Le jeu du qui-perd-gagne
Le jeu du qui-perd-gagne
Homélie du 22° Dimanche ordinaire / Année A
« Qui veut garder sa vie la perdra, qui la donne avec moi la trouvera ».
Étonnante, cette loi évangélique du qui-perd-gagne.
Paradoxale, cette stratégie qui mise sur le perdant apparent? Et pourtant?
Qui perd gagne !
· Il y a quelque temps, j’étais invité au repas d’un baptême. Entre le foie gras et le Loupiac, nous découvrons avec mon voisin de table que nous avons été coopérants dans le même pays d’Afrique.
D’où d’interminables souvenirs en commun, et des bouffées africaines qui nous remontaient en pleine figure : les relations humaines si humaines là-bas, les tournées en brousse, le temps vécu si différemment etc. Arrivés au St. Émilion accompagnant la volaille principale, mon voisin regarde soudain la table, son assiette pleine, et se confie à mi-voix : « maintenant, j’ai presque honte de ce que je fais. Je parcours la France entière pour grappiller des marges commerciales (il est VRP), démarcher des clients, séduire pour plus de résultats? Quand les rencontres africaines me reviennent à la mémoire, je me demande si j’ai fait les bons choix? Il y a des moments où l’existence sonne creux, lorsqu’on s’aperçoit qu’on court après du vent? »
Ce VRP nostalgique redécouvrait en fait l’étrange loi formulée par un obscur rabbi juif en Palestine : les vraies richesses sont celles qui nous sont redonnées au-delà de la perte. Comme le dira St Bernard : « au ciel, nous ne possèderons que ce nous aurons donné ». Encore faut-il apprendre à ne pas posséder. Encore faut-il se laisser initier à ce qu’est la « perte » au sens de l’Évangile.
* Savoir perdre, par amour (et non seulement parce que c’est une coutume, comme le fameux fair play britannique).
Par amour, ne pas retenir, mais offrir même ce qui paraît essentiel.
La veuve de Sarepta offre son peu d’huile et de vin. Un fils lui sera donné, au-delà de ses espérances.
Abraham accepta de ne pas posséder le fils de la Promesse. Il en reçut une descendance innombrable.
Jésus ira jusqu’au bout du don de soi, par amour, jusqu’à accepter de mourir.
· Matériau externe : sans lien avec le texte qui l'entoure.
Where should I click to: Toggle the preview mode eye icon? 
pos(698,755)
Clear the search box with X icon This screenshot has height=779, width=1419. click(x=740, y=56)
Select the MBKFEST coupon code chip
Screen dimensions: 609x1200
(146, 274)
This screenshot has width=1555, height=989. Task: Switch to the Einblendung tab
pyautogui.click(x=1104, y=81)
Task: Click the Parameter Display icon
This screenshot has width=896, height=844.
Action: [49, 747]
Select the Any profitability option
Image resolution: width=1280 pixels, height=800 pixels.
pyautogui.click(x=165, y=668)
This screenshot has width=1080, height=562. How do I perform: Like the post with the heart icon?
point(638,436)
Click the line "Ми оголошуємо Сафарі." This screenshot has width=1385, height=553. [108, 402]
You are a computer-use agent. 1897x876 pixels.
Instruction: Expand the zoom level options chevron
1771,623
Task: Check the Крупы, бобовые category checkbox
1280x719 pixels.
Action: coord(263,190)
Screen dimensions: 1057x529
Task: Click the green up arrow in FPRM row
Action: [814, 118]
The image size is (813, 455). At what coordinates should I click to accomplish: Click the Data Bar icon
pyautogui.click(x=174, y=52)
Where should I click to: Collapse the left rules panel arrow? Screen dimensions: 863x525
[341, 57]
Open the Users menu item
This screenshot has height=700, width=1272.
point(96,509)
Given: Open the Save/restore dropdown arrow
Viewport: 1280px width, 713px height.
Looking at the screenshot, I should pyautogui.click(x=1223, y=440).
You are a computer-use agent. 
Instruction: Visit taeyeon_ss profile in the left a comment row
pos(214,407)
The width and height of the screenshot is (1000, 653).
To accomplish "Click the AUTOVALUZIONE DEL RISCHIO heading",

Il en recevra une vie éternelle.
* Savoir perdre, par amour?
Qui croirait que cela intéresse encore ?
Et pourtant?
* Savoir perdre, par amour?
Laissons le poète Pierre-Olivier FINELTIN trouver les mots pour dire combien ces pertes sont fécondes :
Qui perd gagne
Les pertes sont habituelles
Dit l’insouciant étourdi.
Les pertes sont dans la norme
Dit l’efficace militaire.
La perte est grande
Dit le prêtre au bord de la fosse.
Les pertes sont exceptionnelles
Dit le déficitaire banquier.
La perte est une racine de victoire
Dit le politicien battu.
Et – dit le poète -
Que les pertes font du bonheur,
Quand celles des eaux précèdent la naissance !
Que les pertes font du bonheur
Quand l’égaré est retrouvé !
Quand la boucle d’oreille retrouve sa paire !
Et dit – le poète -
Que les pertes font du bonheur,
Quand la perte déguise un don !
Quand l’oubli fait renaître
Quand le démuni rapporte l’objet perdu !
On perd courage
On perd du temps
On perd-dure on perd-siffle
Mais on ne perd jamais d’expérience.
Pas de gain sans perte?
· Une autre histoire très connue dit cela sous forme de conte :
« J’étais allé, mendiant de porte en porte, sur le chemin du village lorsque ton chariot d’or apparut au loin pareil à un rêve splendide et j’admirais quel était ce Roi de tous les rois !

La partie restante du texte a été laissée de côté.